SPOKANE, Wash. - An unmistakable sound that's blared throughout Spokane over the years is meant to drive away loiterers, but one councilwoman is so annoyed of them, she's drafting up a proposal to get rid of them altogether. 

If you've walked through downtown or past the 7-Eleven on Division within the last few years, chances are, you've probably heard a high-pitched sound blaring from speakers nearby.

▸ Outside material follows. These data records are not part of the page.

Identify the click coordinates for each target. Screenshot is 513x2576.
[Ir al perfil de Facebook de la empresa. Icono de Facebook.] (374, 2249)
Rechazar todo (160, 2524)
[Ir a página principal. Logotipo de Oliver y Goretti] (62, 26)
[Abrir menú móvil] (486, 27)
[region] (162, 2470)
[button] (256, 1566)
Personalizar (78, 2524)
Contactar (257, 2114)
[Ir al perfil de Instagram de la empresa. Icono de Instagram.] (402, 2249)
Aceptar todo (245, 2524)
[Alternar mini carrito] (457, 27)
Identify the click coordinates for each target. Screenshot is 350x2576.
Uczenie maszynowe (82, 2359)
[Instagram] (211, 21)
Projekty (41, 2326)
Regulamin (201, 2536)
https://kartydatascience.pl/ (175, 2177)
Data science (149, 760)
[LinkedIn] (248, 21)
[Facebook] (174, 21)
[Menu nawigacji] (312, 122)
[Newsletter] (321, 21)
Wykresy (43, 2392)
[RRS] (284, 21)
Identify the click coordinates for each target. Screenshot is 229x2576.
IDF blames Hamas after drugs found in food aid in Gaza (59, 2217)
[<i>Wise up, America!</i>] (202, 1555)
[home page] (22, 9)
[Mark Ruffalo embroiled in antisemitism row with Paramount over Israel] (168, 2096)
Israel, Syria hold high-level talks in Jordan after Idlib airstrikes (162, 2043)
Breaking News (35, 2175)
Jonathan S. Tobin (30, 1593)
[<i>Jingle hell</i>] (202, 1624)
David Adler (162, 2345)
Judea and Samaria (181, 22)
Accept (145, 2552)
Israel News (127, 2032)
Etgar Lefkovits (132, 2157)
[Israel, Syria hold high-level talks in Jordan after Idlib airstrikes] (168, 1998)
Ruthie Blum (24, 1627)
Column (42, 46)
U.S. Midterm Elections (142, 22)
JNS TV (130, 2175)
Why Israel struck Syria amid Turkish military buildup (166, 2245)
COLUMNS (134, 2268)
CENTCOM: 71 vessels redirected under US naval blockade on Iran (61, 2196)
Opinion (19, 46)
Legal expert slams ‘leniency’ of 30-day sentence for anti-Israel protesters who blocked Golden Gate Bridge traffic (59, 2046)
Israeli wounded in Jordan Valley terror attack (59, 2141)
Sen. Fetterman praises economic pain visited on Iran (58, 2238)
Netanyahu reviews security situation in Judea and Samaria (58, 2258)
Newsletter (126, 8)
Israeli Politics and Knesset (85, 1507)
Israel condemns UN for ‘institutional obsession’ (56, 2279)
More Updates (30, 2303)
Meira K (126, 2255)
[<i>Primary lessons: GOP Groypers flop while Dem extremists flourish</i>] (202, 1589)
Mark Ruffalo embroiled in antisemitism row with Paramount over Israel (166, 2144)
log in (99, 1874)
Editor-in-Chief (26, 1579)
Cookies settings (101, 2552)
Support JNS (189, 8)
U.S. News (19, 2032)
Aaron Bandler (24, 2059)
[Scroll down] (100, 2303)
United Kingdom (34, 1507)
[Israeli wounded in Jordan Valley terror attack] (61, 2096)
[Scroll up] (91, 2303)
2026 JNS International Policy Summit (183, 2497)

It's a sound that's hard to miss and it's coming from something called a Mosquito speaker -- it's meant to drive away loiterers, but council member Kate Burke thinks there are other options out there.

"They're very loud and obnoxious," Burke told 4 News Now. "It's not really adding a quality of life that I think is really pleasurable for our community, so I thought, 'let's just ban 'em.'" ​​​

Over the years, business owners have said the speakers drive loiterers away and give business a boost. Burke, on the other hand, believes the speakers discriminate against kids in Spokane.

READ: Business uses sound to fight crime and dissuade loiterers

"It's such a high-pitched noise that it's meant for young adults and children," Burke said. "To me, that says, 'we don't want young kids to be downtown in this area, sitting around' and I think that downtown is for everyone."

Some speakers send out such a high frequency, only people ages 13 to 25 can hear it. Others send out a frequency that can be heard by anyone of any age.

"To me, you can't pick and choose who sits in a public spot," Burke said. "You just, you can't do that."

Burke wants to turn the attention toward finding solutions for teen homelessness.

"I feel like, if we really want to get to the root of the problem, and we really want to solve these issues, we need to look further upstream," she said. "If we look further upstream, why are these kids not at home? Do they feel unsafe at home? Let's solve that problem."

Burke and the rest of the city council cannot vote on her ordinance until the Public Safety Committee reviews it Dec. 2. She told 4 News Now she's hoping to vote on the proposal in late December or early January.